The failure of genetic genealogists to date to distinguish properly between length, rarity and relevance is just another symptom of the poor public understanding of probability. Genetic genealogists are not alone in this. For example, in the run-up to the Scottish independence referendum on 18 September 2014, countless journalists in Scotland and elsewhere insisted up to the eve of polling that it was `too close to call', mainly because just one single opinion poll from the numerous polls carried out had predicted a Yes vote. The betting market had no hesitation in calling the result, and called it correctly. On the eve of polling, it estimated the probability of rejection at 80% and over 99% of the substantial betting turnover had put the probability of rejection at over two thirds. One wonders why journalists don't put their money where their mouths are, but perhaps they remember the Bush v. Kerry U.S. presidential election of 2004, which the betting markets thought was equally cut and dried - in favour of Kerry, who lost. The problem may be that many journalists do not appreciate that the forecast share of the vote and the probability of winning are not the same thing. They are both quantities usually measured in percentage points, in the same way as apples and oranges are both fruits and the cM length of the longest half-identical region and the canonical degrees of consanguinity are both measures of relatedness.
The simplest statistical model in most text books is that of the coin toss. Depending on local coin design, this may be described as `heads or tails' (sterling and dollar coins and those of many other currencies all have a head of a head of state on one side) or `heads or harps' (Irish coins all have a harp on one side) or something else (many euro coins have neither head nor harp!).
An unbiased coin has 50% probability of landing heads-up and 50% probability of landing tails-up. Some flaw or asymmetry may cause a coin to be biased, so that the probability p of landing heads-up is different from 50%. In an extreme case, a faulty coin might have a head on both sides, so that the probability of landing heads-up is 100%.

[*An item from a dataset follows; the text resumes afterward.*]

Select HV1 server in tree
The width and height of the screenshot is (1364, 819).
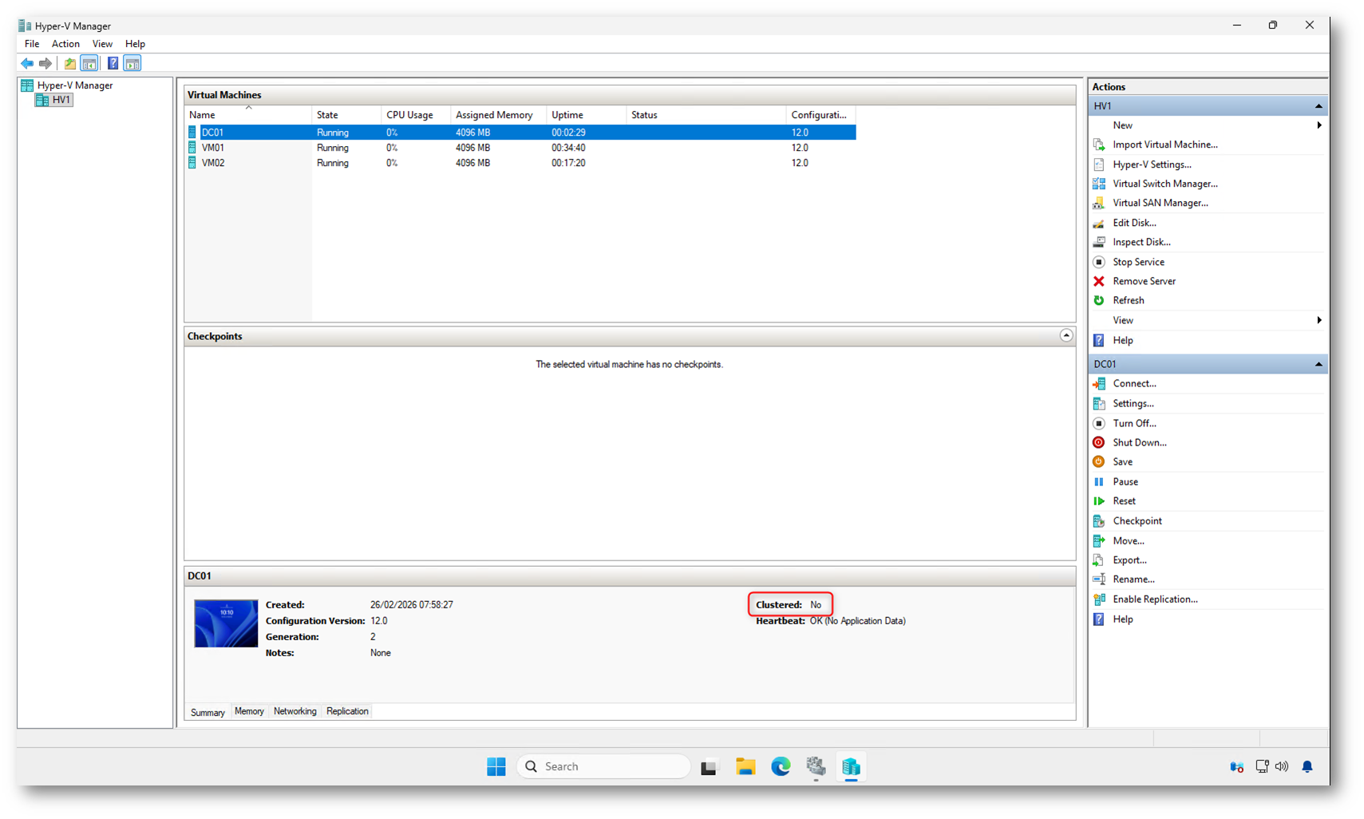61,100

In the same way that the true relationship between two individuals in a DNA database cannot be directly observed from the DNA, the true probability p of landing heads-up cannot be directly observed. Both can only be estimated.
Where p can in theory simply take on any value in the continuous range from 0% to 100%, the range of possible relationships between the two individuals is not continuous and the true relationship is more difficult to model and to estimate.

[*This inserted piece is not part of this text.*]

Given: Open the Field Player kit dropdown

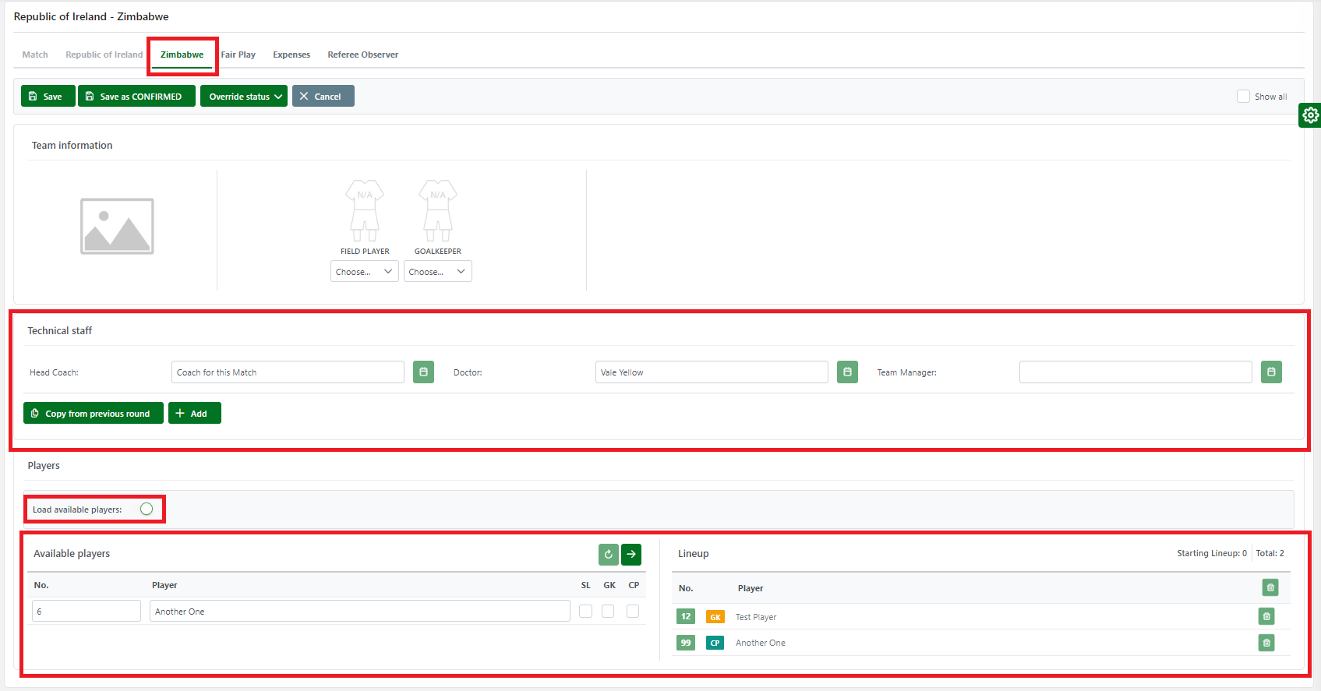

The long-established statistical techniques used to estimate p for the coin toss cannot be directly applied to estimating relationships from DNA data, but they provide starting points for the much more sophisticated models which must be developed as genetic genealogy evolves.

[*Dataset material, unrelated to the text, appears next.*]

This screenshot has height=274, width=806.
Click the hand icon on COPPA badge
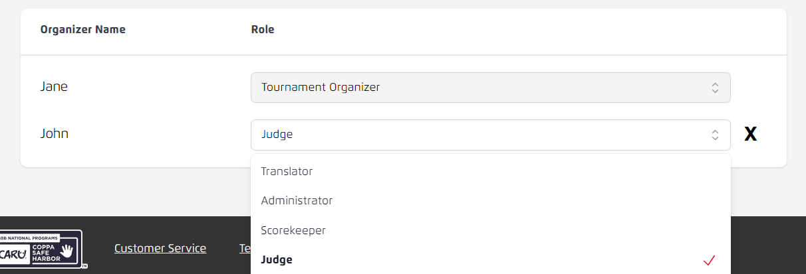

Given observations from a series of experiments (say 100 coin tosses) and the assumptions of a model (say p=48%), the likelihood or probability of the observed data given the model can be calculated. The best model (known as the maximum likelihood estimate) is the one which assigns the highest probability to the observed data. In simple cases like the coin toss with continuous parameter ranges, the maximum likelihood estimate can be easily found using calculus.
The probability of a particular run of results in a sequence of 100 coin tosses is very small, so it is usually expressed on a logarithmic scale to make it easier to interpret, and is known as the log likelihood.
Some of these simple principles can be carried over to the genetic genealogy problem.
The parallels with the coin toss example break down when we come to the point of using calculus (which deals with variables like probability measured on a continuous scale) to find the maximum likelihood genealogical relationship (a variable which takes on distinct and discrete values like first cousin or third cousin once removed).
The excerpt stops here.